Salem Witch Trials Role-Play

With Halloween right around the corner, I thought it would be fitting and fun to do a lesson focused around the subject of the Salem Witch Trials. I had this in mind as being an end-of-unit activity that would have students use what they’ve learned about this time in history. Considering the subject matter, this lesson would most likely come into play with 9th or 10th grade students. This lesson will focus around the essential questions of: What was the social climate of 17th century Salem? What connections can we draw between 17th century Salem and today?

With that being said, I plan on briefly summarizing main events of the Salem Witch Trials at the start of the lesson in order to set the tone for my class. Then, I will explain to my students that they will be using what they’ve learned to try and place themselves at that point in history. Students will then draw slips of paper that determine whether they will be a “towns person” or “witch” in this activity. I plan to explicitly make an announcement to students that the purpose of this activity is to try and determine which one of their classmates was a witch and it is up to the townspeople to find them. In order to assist students with their investigation, I will display guided questions on the board that students may ask one another to help them determine the role their classmates are playing. During the next ~10 minutes, students will be questioning one another and participating on a classroom witch hunt.

The purpose of this lesson will be to give students a better idea of what the social climate was at the time of the witch trials, as well as teach students about how mob mentality ran rampant at this time in history through their reenactment of this concept in the lesson.
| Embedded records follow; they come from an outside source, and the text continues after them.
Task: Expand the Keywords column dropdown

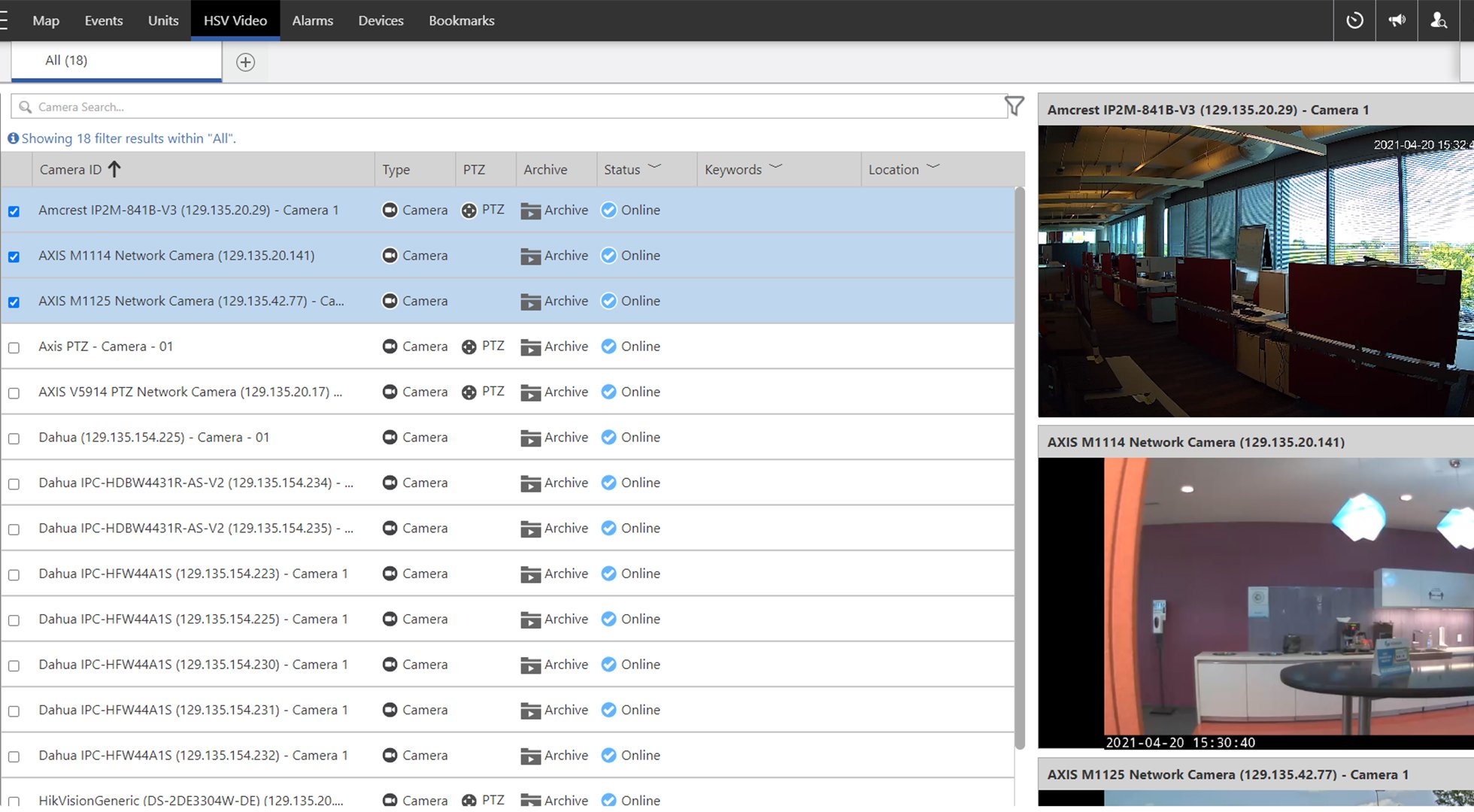Action: pos(775,168)
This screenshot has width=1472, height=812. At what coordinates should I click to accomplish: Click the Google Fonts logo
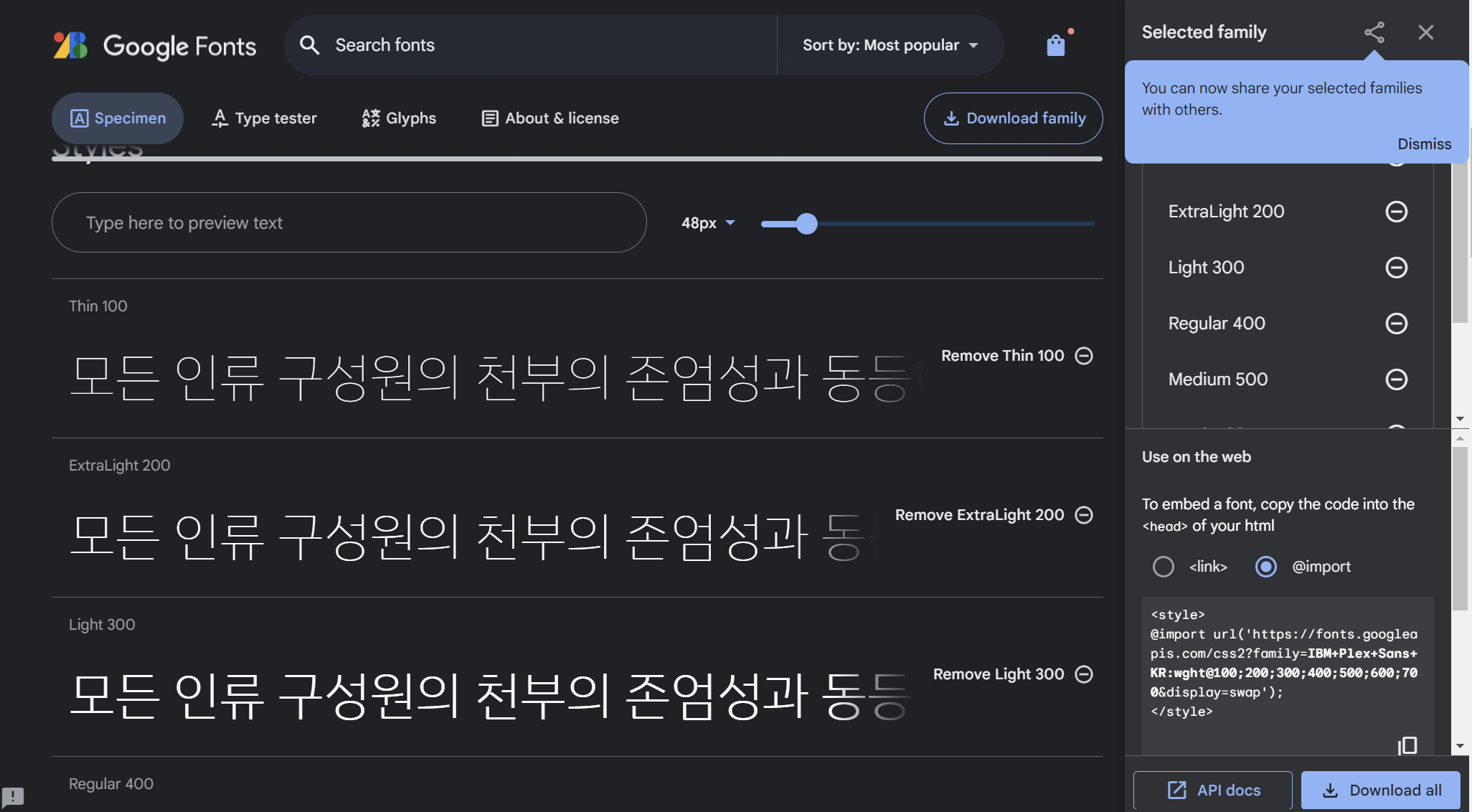pos(154,45)
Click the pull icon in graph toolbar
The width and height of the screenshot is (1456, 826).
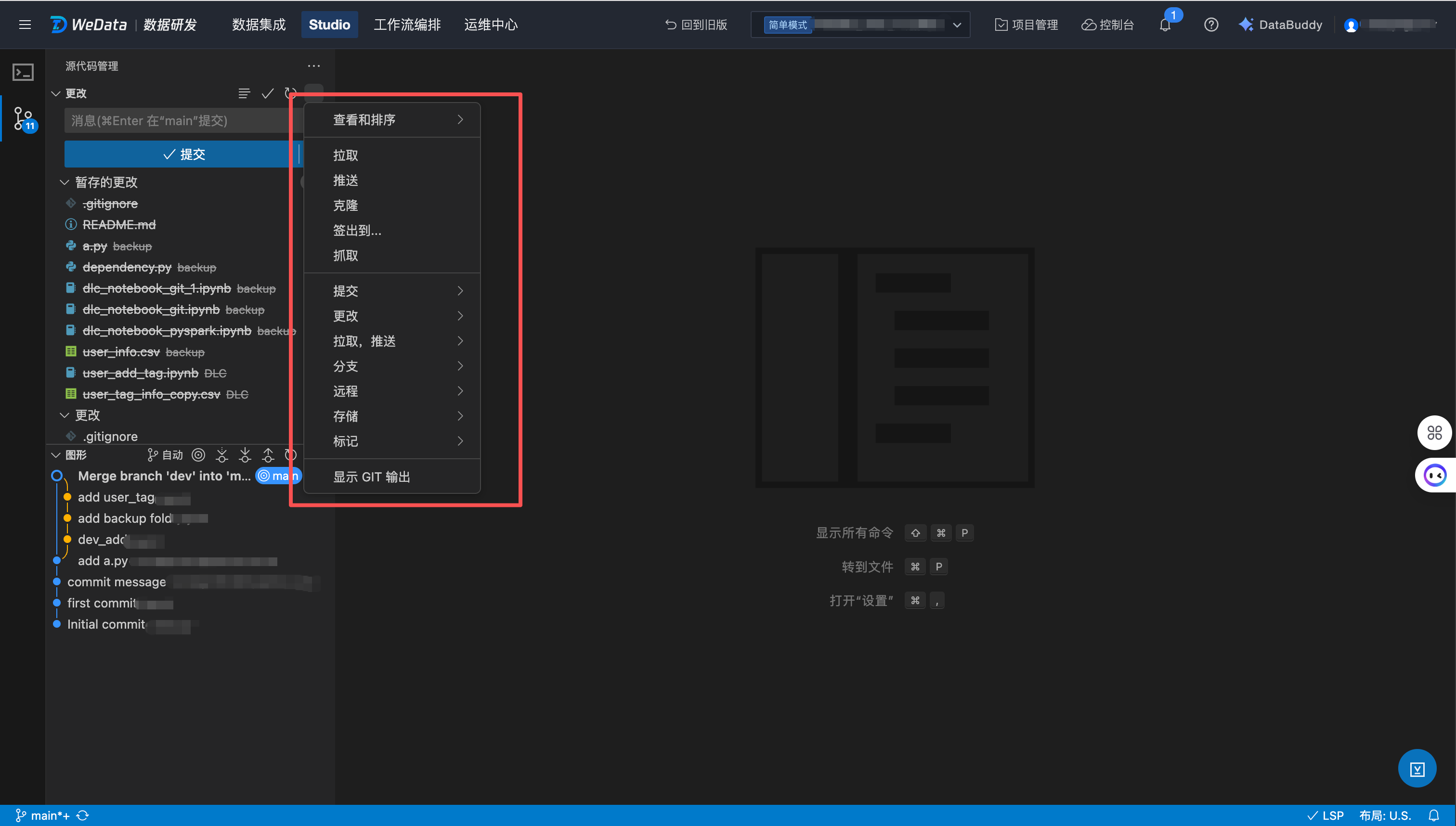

Furthermore, students will directly be addressing the essential questions of this imagined unit in this lesson since they will be placing themselves at the time in history we would have been learning about. The purpose of this is to have students build a deeper connection with what they are learning through their performance from a specific point of view. I hope this will be a fun and engaging lesson that I can use in my future classroom in order to show students that things that were present in 17th century Salem – like paranoia and mob mentality – still show themselves in society today.